Welcome to MT, Sean, it's good to have you with us. And don't worry about people trying to diss your point of view or haranguing you about how you're wrong about fencing as a MA or whatever. This is actually a very non-sectarian, live-and-let-live place. One of our excellent members, Langenschwert, is a swordsman (more interested in historical European sword combat, I think, as well as traditional _European_ MAs, with a lot of really good information on old systems of Euro CQ H2H combat). So you're come to the right place!


----------



## Tez3 (Jun 9, 2007)

If any of you ever get across to the UK you must visit the Royal Armouries in Leeds, trust me it has something for every member of MT. There is every type of weapon from every part of the world in there, suits of armour from every age and country,with live demonstrations of the weapons. There's workshops where you can watch guns and swords being made plus a Mews with various types of hunting birds. While the Asian martial arts weapons are represented there (there's some very fine old katanas) it shows what a rich legacy Europeans have too. Fencing I believe was considered very much an art as well as being needed for self defence. 

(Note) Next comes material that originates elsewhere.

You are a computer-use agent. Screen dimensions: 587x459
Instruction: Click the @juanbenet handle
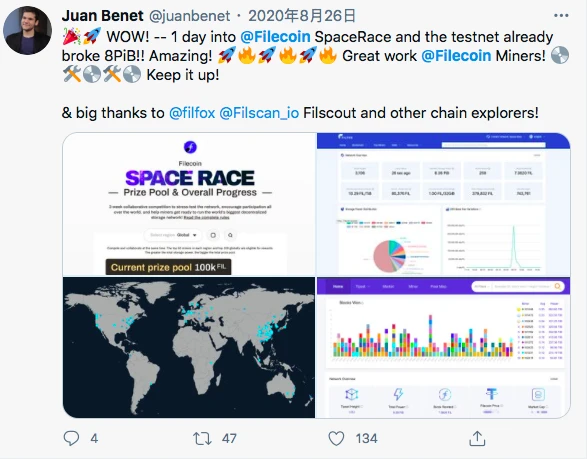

http://www.royalarmouries.org/extsite/view.jsp?sectionId=2222


----------



## RITFencing (Jun 9, 2007)

Tez, the next time I am in the UK I will definitely try to check that out.  While I am almost completely focussed on modern olympic style fencing, the origins of it, and weaponry in general has always been a fascination of mine.

Exile and all the others, thanks very much for the warm welcome; it's great to have such an accepting community outside of the fencing world (which, aside from a few jerks, tends to be a great bunch of people as well.)


----------



## Hawke (Jun 10, 2007)

Greetings Sean,

The Bay Area is awesome.  Love the mix of cultures there.  Wonderful food from all over the world.  Enjoy your stay here at MT.  As for finding a MA near you try Craigslist or your local college club.  Some places teach for free or at very low cost.

Cheers.


----------



## Steel Tiger (Jun 11, 2007)

Welcome to MT.  Looks like you've got plenty of experience and knowledge to share.  It will be interesting to here from you.


----------



## seasoned (Jun 11, 2007)

Welcome to MT


----------



## kidswarrior (Jun 12, 2007)

Hi Sean. Welcome to MT. I think you'll find people very receptive to fencing as a martial art.

I enjoy educ. theory, too--even wrote a couple books on the subject. Once you get settled in, feel free to PM me, and we can chat about it if you want.


----------



## Jade Tigress (Jun 12, 2007)

Welcome to Martial Talk!


----------



## Rabu (Jun 13, 2007)

Yay!  Another Northern Shaolin person.

Welcome in!

Best regards,

Rob


----------



## RITFencing (Jun 13, 2007)

Rabu said:


> Yay!  Another Northern Shaolin person.



Not for about four years, I'm afraid. 

Thanks anyway.


----------